The data:
——
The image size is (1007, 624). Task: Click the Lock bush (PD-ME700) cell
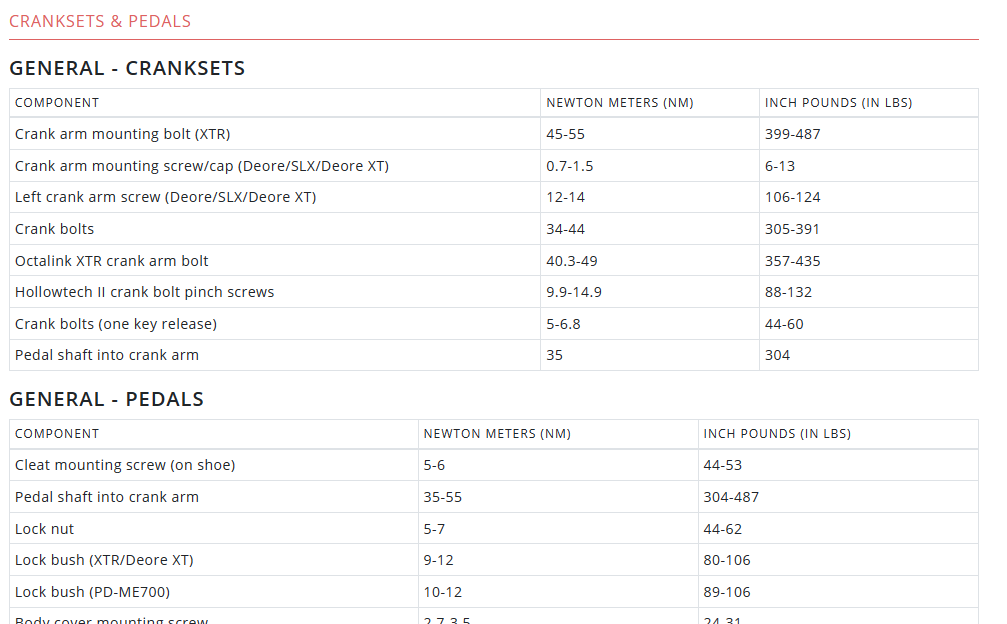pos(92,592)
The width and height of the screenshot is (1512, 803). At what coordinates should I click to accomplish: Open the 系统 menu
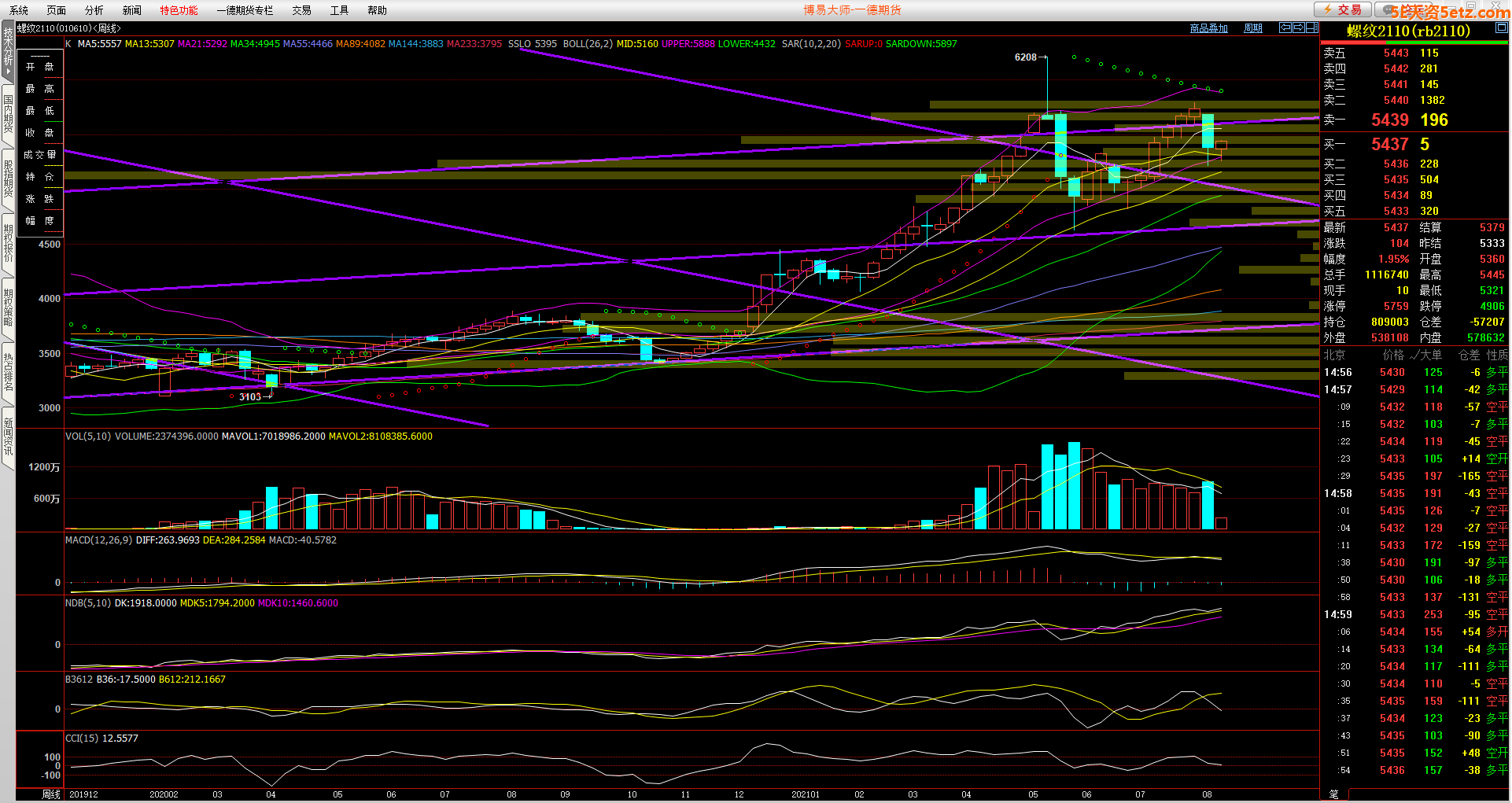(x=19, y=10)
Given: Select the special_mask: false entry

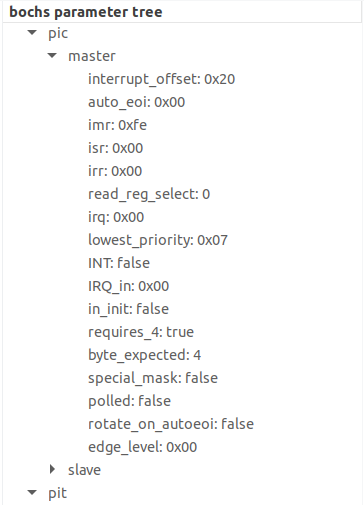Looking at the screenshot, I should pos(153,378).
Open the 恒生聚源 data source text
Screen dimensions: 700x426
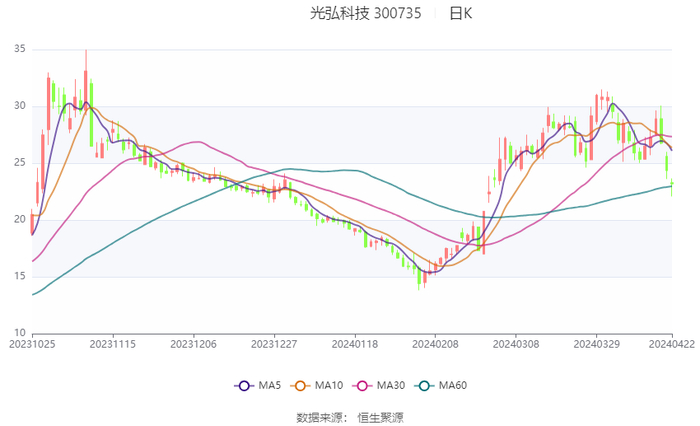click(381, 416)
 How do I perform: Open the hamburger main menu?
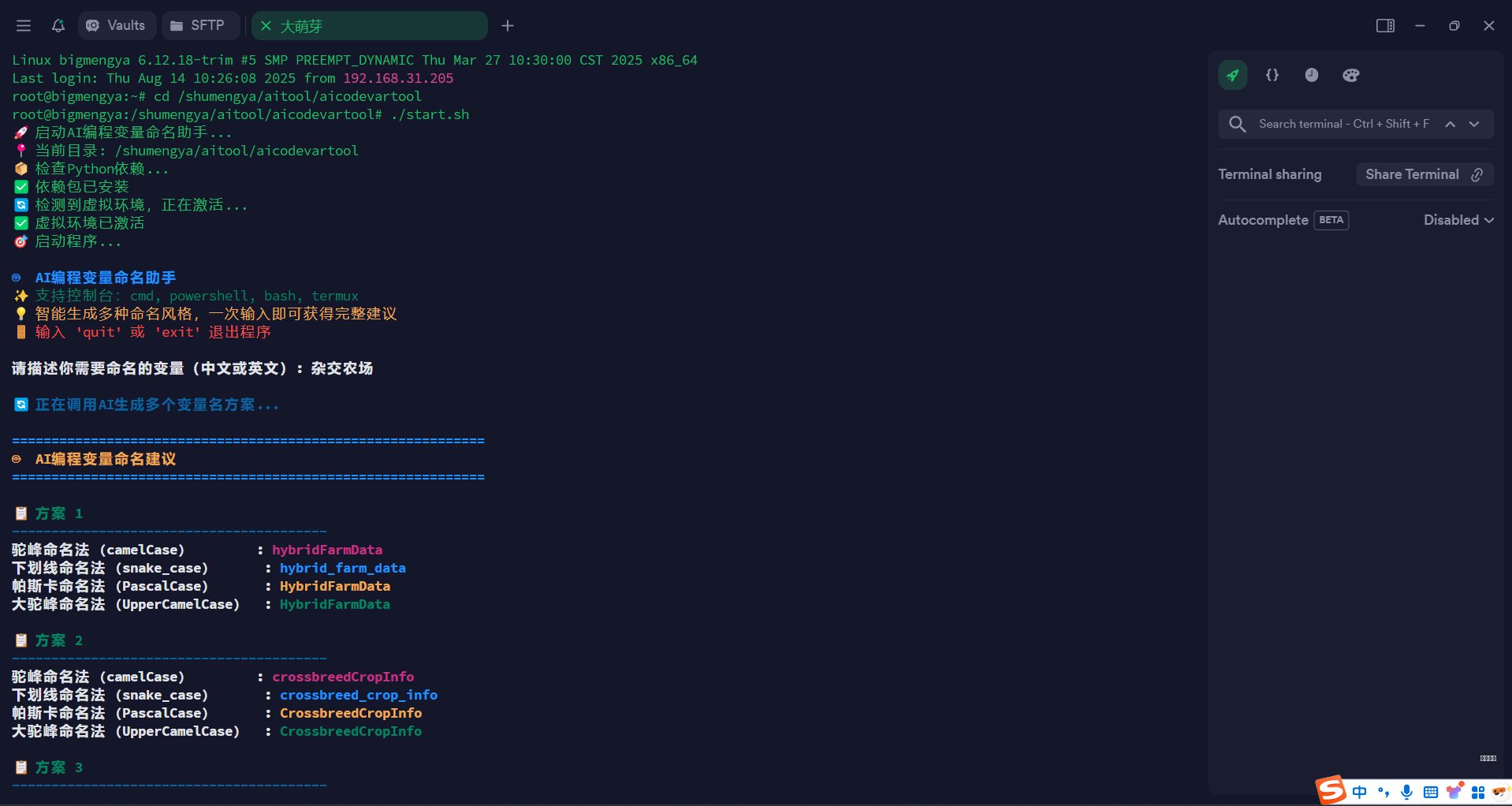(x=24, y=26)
——
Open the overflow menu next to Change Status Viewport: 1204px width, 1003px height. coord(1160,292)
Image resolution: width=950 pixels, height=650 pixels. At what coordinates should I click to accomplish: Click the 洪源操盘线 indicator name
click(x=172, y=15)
——
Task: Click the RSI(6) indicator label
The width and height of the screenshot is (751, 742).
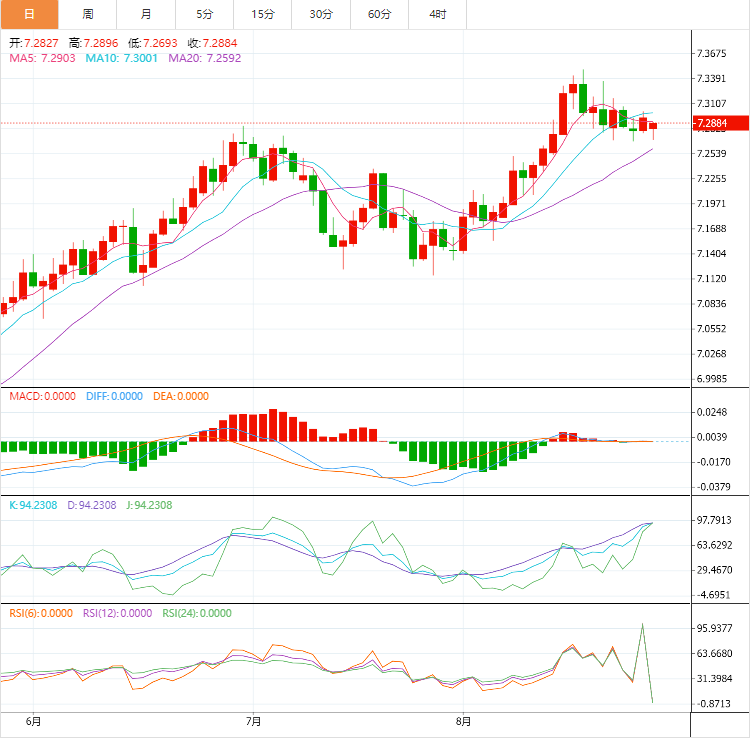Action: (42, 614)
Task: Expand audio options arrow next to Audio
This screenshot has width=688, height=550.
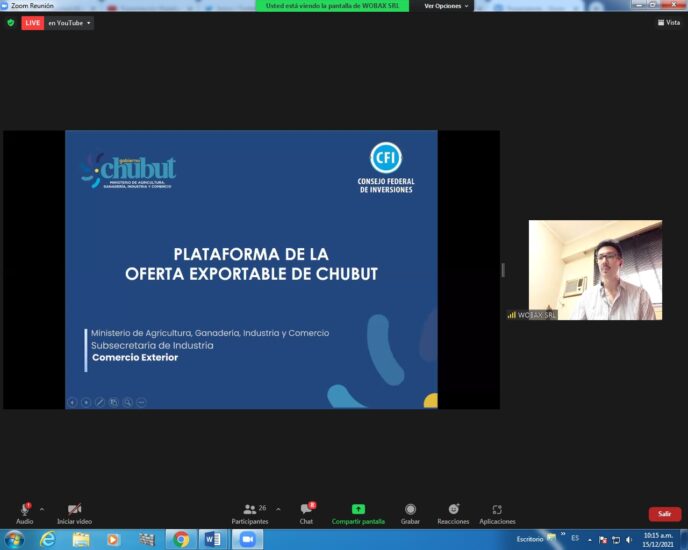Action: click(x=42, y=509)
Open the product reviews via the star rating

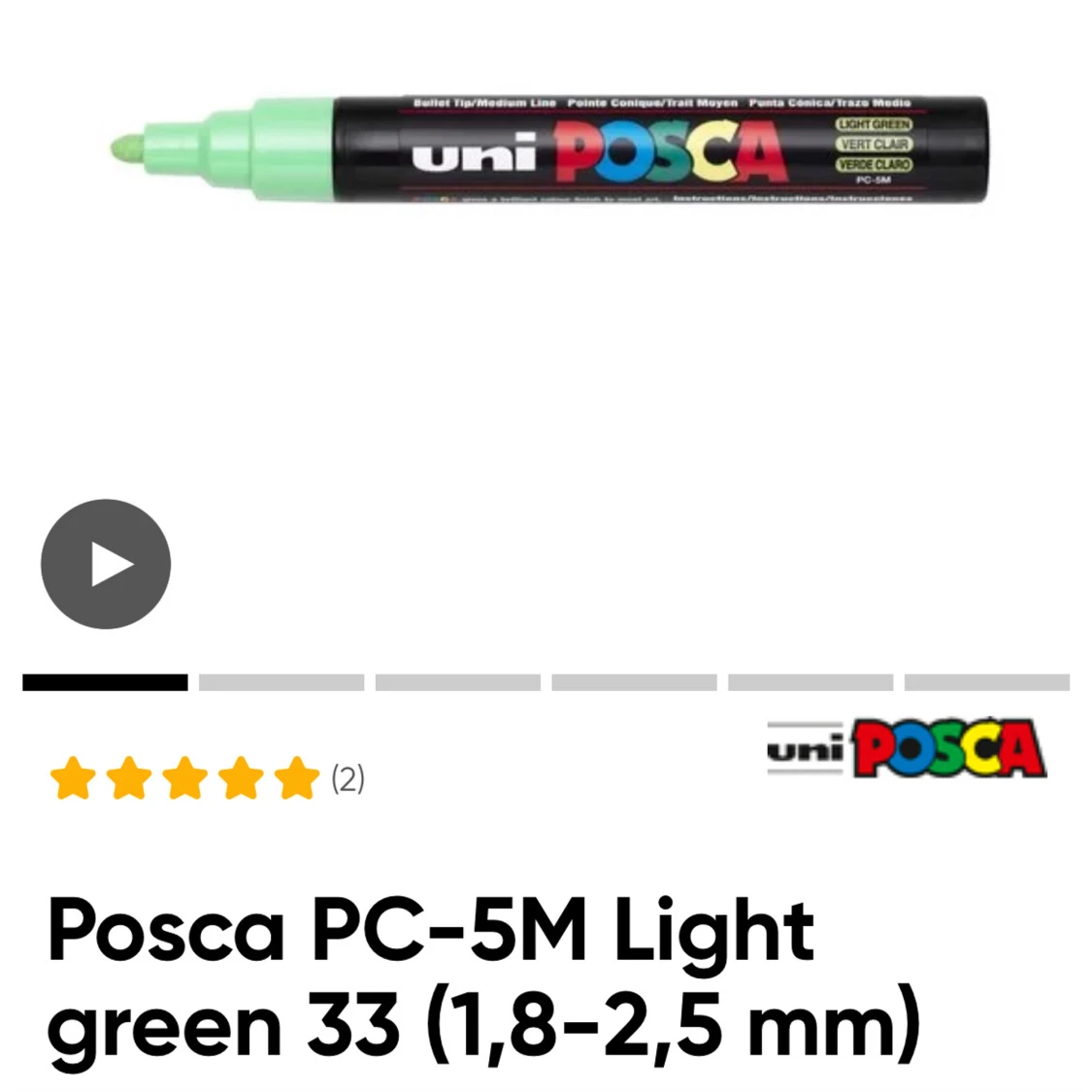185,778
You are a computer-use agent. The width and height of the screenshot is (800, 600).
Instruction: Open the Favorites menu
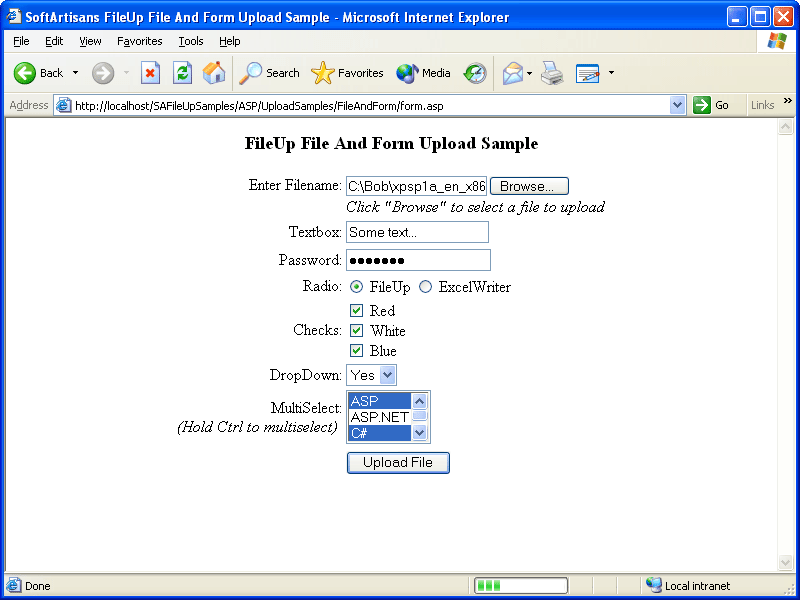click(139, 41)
——
What you have to do:
Among the lines of the data above, count those containing the word "next" and report the total alone.

Answer to the exercise:
2